• _WORK TO COMPLETE_
Write these lines out again, requests included, with every coordinate in the answers multiplied by 0.6 and rounded to a whole number, halves going up. Leave the numbers in the requests unchanged. Begin at the first line and stop after the line that contains "coord(34,310)".

• _SUPPLIED DATA_

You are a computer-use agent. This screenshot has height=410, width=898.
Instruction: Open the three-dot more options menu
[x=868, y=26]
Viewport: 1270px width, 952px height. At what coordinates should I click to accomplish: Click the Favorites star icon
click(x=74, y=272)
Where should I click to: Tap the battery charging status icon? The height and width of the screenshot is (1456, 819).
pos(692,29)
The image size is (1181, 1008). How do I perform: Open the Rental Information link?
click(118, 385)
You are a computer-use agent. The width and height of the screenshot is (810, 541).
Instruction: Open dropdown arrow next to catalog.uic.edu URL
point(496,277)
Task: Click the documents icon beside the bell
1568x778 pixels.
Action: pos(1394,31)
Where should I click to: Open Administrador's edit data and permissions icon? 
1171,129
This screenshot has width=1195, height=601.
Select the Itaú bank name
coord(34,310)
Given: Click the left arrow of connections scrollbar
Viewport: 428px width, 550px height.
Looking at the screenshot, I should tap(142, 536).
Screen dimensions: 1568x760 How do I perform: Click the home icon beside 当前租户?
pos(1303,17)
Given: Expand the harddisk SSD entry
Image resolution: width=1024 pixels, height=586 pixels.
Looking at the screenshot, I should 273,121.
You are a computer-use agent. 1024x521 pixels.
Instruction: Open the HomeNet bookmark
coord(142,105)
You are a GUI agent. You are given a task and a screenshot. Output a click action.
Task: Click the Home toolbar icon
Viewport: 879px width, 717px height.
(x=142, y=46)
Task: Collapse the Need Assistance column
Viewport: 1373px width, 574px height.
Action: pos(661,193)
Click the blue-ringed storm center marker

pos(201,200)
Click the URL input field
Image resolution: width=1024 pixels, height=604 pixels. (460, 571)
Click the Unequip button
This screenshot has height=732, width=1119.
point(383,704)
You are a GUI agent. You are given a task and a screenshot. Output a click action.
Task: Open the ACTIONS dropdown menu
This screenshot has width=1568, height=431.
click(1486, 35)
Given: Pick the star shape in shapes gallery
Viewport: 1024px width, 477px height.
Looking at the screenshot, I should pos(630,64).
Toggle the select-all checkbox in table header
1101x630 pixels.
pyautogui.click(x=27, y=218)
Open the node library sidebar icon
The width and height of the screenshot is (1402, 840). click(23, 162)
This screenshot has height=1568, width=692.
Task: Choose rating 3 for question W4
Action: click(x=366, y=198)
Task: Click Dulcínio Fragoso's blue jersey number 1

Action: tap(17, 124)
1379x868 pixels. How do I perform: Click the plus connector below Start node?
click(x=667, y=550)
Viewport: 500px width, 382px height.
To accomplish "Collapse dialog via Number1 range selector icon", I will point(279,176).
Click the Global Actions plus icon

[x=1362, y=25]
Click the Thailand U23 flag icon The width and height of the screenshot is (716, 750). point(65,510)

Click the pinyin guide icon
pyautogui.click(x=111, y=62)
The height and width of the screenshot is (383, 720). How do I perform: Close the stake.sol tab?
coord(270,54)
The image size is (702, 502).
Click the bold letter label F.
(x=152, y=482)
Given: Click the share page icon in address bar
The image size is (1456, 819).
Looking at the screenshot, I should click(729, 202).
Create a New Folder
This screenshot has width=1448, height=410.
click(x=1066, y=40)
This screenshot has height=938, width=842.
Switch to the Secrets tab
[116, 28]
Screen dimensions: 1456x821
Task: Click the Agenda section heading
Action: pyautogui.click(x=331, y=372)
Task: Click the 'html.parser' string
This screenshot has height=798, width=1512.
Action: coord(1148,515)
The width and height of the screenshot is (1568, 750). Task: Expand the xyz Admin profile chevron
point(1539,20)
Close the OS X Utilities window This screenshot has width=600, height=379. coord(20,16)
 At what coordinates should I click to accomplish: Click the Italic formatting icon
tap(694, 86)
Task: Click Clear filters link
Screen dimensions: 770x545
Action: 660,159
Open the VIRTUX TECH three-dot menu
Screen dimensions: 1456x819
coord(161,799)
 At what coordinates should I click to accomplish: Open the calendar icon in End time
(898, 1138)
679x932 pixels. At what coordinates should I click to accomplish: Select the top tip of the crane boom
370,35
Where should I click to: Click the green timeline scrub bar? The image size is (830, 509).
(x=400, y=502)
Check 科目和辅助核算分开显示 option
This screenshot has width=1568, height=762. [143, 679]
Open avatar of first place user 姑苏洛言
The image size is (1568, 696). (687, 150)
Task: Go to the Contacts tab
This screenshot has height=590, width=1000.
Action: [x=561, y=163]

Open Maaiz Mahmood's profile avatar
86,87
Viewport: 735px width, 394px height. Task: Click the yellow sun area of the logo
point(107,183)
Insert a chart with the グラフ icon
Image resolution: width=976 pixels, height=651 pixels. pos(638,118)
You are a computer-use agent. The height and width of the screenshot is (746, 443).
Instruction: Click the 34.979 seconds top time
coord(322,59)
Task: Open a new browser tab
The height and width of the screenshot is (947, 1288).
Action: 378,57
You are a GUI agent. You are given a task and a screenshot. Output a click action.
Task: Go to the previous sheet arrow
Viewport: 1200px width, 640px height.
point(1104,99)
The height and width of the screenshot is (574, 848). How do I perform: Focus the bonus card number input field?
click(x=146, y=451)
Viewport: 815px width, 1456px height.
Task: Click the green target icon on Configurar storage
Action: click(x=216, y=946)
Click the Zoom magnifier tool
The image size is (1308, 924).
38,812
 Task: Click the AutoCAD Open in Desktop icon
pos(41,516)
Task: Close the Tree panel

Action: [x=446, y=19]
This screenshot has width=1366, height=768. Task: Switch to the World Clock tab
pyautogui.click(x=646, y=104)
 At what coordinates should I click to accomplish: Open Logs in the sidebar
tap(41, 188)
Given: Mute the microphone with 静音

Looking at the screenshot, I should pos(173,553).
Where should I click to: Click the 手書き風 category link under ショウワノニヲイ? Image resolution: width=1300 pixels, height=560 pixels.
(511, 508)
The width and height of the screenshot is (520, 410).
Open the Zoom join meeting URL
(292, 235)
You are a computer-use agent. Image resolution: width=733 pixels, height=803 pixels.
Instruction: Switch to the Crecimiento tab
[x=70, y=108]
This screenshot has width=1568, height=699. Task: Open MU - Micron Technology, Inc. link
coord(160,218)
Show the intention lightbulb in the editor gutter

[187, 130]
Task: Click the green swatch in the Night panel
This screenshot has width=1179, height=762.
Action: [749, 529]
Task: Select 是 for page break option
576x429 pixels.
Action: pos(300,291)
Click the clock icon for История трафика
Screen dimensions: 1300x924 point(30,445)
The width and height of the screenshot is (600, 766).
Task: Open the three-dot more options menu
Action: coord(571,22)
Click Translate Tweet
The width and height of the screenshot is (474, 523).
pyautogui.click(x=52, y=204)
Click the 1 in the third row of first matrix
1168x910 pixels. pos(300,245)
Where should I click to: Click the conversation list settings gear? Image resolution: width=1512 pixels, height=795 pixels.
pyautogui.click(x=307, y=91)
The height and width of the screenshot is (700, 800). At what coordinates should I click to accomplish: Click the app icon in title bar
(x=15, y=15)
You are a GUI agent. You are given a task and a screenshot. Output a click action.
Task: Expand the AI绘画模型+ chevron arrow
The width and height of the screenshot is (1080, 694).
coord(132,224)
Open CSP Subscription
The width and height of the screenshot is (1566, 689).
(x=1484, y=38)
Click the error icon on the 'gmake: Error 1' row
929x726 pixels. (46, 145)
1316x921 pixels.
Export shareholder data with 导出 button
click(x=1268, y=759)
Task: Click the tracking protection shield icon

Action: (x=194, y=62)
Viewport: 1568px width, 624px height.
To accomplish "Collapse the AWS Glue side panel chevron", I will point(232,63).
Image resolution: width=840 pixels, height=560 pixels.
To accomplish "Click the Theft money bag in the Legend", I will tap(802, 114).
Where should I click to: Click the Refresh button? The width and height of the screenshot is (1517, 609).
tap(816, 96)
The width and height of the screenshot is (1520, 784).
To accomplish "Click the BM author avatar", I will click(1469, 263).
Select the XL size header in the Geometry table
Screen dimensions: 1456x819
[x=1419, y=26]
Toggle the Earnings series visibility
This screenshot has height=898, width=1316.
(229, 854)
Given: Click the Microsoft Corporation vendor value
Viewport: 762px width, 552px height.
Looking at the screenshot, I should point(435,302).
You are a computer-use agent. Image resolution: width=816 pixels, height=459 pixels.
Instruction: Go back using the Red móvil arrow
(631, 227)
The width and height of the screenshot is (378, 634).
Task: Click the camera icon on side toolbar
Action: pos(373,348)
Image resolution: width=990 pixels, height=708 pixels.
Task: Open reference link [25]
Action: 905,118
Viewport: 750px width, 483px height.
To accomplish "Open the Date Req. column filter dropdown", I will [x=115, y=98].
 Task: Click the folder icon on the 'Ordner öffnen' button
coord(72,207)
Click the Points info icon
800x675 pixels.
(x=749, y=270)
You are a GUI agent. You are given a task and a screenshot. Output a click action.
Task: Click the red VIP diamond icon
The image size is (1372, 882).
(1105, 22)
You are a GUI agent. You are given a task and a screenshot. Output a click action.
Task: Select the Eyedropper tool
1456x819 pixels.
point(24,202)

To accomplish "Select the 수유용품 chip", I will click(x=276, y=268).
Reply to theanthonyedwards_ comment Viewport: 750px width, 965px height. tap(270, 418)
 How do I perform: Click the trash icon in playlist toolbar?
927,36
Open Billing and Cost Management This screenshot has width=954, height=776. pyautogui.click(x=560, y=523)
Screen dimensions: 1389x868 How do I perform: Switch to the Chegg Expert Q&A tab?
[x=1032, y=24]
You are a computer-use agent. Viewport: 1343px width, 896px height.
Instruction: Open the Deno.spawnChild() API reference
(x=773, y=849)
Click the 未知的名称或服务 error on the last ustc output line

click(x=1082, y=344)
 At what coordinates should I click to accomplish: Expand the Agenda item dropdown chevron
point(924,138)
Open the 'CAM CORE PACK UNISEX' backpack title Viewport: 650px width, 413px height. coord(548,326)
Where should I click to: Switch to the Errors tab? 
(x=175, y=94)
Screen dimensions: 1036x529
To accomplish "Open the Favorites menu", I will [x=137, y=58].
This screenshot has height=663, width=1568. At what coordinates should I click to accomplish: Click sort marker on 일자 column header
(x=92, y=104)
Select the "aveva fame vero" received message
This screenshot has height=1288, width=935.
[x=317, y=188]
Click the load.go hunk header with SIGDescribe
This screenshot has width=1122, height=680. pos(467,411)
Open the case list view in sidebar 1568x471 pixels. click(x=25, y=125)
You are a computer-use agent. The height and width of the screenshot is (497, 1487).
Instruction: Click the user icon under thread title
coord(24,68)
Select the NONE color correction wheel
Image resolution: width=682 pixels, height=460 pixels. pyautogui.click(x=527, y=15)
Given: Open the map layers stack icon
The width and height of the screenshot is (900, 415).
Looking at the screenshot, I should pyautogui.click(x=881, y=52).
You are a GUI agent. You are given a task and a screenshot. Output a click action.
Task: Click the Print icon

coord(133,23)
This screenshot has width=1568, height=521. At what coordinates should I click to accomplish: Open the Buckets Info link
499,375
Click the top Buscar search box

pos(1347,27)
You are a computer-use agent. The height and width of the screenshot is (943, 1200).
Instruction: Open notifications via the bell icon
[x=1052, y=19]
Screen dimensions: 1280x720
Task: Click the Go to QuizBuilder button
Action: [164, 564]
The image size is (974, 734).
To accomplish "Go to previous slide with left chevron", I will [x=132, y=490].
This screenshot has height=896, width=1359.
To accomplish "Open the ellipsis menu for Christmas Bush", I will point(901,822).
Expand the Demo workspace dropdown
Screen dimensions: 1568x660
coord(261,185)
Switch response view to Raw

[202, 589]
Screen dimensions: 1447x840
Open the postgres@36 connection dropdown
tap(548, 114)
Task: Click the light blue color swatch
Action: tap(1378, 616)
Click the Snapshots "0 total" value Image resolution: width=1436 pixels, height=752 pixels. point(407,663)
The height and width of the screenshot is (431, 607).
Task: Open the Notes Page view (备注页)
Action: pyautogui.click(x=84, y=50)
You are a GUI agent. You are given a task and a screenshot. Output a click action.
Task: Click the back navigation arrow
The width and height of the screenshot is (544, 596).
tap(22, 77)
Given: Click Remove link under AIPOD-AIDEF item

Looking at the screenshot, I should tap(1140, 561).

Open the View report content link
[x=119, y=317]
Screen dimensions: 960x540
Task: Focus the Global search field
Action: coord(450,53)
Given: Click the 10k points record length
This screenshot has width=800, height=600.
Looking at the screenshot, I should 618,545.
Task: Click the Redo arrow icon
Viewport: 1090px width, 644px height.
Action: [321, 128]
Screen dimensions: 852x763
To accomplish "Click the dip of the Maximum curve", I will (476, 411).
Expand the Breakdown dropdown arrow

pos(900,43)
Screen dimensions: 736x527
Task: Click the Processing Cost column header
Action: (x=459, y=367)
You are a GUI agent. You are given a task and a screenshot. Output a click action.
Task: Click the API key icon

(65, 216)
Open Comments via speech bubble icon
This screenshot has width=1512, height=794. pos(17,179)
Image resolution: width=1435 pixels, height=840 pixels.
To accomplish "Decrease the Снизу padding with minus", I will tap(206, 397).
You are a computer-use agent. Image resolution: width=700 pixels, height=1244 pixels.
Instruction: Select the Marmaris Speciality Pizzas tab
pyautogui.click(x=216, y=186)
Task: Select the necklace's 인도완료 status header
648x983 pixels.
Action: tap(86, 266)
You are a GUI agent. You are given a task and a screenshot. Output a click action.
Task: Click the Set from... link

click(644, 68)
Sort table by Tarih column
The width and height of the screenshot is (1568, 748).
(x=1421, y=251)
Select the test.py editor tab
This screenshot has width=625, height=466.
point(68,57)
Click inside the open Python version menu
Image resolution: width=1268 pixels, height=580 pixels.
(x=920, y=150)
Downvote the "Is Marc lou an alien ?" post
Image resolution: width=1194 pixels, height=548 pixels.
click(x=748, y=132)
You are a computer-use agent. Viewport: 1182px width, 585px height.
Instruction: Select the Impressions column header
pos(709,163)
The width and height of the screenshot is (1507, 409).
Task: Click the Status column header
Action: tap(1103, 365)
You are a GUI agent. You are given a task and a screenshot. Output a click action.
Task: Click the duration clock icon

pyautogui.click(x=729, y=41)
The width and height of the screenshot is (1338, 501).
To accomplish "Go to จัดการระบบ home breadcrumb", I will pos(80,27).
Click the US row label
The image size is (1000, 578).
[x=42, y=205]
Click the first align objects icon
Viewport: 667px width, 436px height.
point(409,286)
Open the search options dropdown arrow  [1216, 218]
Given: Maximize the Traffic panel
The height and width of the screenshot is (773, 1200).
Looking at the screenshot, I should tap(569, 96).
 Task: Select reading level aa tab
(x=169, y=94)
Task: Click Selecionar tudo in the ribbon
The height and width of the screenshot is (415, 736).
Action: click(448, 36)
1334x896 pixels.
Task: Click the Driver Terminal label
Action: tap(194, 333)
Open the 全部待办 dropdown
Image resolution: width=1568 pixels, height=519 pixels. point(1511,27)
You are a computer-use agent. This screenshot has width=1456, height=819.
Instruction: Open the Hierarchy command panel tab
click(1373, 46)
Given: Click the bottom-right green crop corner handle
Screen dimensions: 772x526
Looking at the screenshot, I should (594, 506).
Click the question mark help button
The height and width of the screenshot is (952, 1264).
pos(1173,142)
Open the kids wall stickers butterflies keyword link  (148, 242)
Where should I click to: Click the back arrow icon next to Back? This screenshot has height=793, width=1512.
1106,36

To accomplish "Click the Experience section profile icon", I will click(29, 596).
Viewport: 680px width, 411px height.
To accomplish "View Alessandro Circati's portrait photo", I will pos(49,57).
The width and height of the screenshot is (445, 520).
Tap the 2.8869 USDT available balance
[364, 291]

• _RESULT_
You are a computer-use agent. This screenshot has height=410, width=898.
Instruction: Open the three-dot more options menu
[x=521, y=16]
Viewport: 1270px width, 952px height. At what coordinates should I click to accomplish: Click the Favorites star icon
click(x=44, y=163)
Where should I click to: Tap the battery charging status icon? The height and width of the screenshot is (1456, 819).
pos(415,17)
The image size is (1181, 1008). How do I perform: Open the Rental Information link?
click(71, 231)
You are a computer-use agent. The width and height of the screenshot is (810, 541).
Instruction: Open dropdown arrow next to catalog.uic.edu URL
point(298,166)
Task: Click the documents icon beside the bell
1568x778 pixels.
Action: pos(836,19)
Where should I click to: Open Administrador's edit data and permissions icon? 
703,77
This screenshot has width=1195, height=601.
Select the Itaú bank name
coord(20,186)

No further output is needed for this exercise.